I had my first real sexual experience when I was eighteen. And a half. I was in college. I was still living at home at the time--didn't leave until I turned twenty-one. (Looking back, I don't know how I lasted that long. In fact, I almost didn't. Boy, was I a mess.)

The only kind of sexual relationship that seems COMPLETELY natural and comfortable to me has always been one between two men. It was weird and terribly confusing growing up both trans and gay/queer.

Anyway, yeah, I was brought up in an incredibly prudish household where sex was NEVER discussed or even alluded to. It was quite horrible. But in a way I'm rather grateful. The thought of my mother--MY mother--being open about much of anything, especially sex, is really revolting. Frankly, it would have been awful any other way.
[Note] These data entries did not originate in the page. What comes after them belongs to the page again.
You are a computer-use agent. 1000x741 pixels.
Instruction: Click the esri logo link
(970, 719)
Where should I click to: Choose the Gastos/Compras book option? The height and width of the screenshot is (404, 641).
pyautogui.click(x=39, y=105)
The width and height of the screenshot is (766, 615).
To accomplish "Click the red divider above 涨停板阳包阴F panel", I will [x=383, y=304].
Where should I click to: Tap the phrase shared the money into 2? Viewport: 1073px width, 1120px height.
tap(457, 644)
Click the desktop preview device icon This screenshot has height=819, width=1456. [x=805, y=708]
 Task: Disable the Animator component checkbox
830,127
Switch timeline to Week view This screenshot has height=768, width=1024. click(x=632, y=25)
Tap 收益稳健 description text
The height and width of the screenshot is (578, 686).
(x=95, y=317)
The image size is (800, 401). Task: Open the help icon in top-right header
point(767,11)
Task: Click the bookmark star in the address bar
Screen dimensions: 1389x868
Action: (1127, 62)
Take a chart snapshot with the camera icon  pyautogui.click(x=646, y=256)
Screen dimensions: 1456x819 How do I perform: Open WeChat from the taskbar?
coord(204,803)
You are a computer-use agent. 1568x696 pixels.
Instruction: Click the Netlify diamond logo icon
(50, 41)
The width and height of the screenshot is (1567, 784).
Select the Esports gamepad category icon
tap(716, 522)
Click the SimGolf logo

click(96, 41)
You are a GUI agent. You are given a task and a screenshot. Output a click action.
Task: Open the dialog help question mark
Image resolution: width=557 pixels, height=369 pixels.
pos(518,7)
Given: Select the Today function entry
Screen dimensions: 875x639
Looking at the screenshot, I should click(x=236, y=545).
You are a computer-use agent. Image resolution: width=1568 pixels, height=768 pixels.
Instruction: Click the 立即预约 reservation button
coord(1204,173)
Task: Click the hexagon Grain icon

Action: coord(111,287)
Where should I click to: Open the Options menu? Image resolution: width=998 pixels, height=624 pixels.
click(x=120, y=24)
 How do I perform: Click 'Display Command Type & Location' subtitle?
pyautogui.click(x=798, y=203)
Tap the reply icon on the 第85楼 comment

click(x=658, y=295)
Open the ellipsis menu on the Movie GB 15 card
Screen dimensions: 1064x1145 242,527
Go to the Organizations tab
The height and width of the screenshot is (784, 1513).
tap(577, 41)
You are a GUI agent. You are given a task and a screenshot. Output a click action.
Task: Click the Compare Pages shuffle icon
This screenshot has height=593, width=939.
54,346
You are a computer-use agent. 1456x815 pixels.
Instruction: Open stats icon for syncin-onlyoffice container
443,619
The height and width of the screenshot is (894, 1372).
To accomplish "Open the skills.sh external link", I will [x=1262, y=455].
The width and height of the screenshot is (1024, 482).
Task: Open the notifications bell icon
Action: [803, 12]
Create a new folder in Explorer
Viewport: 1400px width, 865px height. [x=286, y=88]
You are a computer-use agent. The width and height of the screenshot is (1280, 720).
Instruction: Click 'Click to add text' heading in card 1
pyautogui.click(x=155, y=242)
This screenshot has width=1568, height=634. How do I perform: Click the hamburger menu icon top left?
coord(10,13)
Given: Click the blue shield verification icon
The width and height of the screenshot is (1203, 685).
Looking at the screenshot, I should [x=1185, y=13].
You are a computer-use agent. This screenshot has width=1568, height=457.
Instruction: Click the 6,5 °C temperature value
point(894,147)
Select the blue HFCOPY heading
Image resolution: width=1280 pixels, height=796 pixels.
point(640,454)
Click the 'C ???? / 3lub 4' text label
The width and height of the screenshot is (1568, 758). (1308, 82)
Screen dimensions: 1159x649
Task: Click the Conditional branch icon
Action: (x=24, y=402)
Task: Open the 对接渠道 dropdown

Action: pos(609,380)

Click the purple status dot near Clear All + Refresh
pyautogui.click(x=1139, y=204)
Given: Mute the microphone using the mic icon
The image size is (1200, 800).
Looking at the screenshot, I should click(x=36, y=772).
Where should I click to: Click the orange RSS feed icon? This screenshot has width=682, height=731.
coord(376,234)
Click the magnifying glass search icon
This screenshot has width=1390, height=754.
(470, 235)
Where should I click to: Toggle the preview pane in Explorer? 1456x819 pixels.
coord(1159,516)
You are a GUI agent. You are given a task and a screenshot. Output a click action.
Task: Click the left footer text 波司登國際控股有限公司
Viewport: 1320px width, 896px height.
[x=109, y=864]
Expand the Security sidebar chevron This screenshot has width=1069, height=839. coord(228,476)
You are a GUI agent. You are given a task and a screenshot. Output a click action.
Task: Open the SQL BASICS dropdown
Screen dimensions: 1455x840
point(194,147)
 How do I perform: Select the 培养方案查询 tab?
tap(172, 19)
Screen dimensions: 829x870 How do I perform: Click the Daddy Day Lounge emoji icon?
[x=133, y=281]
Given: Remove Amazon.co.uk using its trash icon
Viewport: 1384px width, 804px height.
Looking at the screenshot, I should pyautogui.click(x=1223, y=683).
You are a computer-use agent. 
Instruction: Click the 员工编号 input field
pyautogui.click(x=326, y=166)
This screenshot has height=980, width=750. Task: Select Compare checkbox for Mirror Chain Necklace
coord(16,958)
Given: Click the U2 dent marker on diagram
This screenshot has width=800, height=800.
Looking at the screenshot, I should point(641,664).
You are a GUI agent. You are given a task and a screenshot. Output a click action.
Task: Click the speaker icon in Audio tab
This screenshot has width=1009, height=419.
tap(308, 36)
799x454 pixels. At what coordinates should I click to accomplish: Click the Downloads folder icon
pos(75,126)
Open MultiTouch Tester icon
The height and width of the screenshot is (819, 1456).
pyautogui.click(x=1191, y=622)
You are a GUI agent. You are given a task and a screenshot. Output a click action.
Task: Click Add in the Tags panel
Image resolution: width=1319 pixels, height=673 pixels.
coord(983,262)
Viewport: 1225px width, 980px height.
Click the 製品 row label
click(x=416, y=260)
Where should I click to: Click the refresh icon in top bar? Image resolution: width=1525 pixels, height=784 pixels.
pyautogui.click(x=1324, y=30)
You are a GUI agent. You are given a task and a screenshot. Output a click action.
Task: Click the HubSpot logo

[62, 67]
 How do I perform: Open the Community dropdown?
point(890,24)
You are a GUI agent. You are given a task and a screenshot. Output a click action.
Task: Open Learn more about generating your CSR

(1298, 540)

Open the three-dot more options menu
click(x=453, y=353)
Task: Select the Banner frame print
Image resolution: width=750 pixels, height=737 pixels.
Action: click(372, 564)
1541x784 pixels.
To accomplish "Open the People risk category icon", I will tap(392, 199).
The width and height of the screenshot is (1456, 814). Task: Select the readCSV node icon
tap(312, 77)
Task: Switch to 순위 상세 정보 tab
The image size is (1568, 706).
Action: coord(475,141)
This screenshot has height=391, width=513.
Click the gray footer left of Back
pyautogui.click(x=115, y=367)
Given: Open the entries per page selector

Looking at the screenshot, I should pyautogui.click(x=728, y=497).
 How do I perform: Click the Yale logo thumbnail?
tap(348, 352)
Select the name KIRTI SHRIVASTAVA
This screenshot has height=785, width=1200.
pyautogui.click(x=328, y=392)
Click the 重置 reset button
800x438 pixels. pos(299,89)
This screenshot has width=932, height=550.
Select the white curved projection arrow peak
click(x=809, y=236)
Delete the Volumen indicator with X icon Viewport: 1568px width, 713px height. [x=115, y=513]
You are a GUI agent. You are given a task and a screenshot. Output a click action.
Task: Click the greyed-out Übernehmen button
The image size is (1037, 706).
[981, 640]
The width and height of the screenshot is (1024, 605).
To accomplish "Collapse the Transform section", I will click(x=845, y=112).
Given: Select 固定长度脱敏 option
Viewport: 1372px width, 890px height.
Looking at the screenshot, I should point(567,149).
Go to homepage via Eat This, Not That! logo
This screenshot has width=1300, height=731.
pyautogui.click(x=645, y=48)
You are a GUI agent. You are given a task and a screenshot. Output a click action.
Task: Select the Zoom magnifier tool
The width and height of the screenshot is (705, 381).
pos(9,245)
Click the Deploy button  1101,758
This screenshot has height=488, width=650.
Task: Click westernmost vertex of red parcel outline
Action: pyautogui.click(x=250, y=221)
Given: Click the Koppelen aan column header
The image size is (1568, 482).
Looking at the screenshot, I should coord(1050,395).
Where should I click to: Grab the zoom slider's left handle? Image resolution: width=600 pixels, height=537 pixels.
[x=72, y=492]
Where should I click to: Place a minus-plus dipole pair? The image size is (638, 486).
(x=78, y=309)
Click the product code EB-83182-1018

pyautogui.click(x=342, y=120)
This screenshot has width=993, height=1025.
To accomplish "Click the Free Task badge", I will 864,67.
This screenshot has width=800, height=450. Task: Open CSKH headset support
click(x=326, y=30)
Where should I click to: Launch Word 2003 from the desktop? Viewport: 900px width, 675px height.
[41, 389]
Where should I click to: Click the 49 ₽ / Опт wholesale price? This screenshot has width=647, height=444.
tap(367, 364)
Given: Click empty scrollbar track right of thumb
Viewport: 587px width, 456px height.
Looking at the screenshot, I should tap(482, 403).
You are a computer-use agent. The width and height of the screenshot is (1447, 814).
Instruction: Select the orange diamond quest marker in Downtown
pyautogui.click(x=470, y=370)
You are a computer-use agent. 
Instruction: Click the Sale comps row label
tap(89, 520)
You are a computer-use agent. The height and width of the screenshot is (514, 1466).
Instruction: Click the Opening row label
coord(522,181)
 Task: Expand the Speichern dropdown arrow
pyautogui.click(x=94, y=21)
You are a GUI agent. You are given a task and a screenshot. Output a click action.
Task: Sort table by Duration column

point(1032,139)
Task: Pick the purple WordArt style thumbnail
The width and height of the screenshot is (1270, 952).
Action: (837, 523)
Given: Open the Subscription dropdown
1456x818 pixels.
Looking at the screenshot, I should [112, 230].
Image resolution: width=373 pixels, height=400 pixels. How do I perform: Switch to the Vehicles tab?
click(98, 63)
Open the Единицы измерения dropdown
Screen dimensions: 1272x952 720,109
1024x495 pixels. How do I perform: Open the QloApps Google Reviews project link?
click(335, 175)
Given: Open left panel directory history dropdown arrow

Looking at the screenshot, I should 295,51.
I prefer to think of my mother as some kind of gruesome spectre who haunts my past, but I wish she would bloody well stay there. I thought I was well rid of her until this summer, when (after coming out) I couldn't help mentally reviewing and completely reinterpreting my entire past. Now she pops up in my head and won't always go away. I don't want to talk about her, I don't want to think about her...she doesn't belong there.

I hope my therapist can help me to get rid of her, because I don't seem to be able to do it on my own.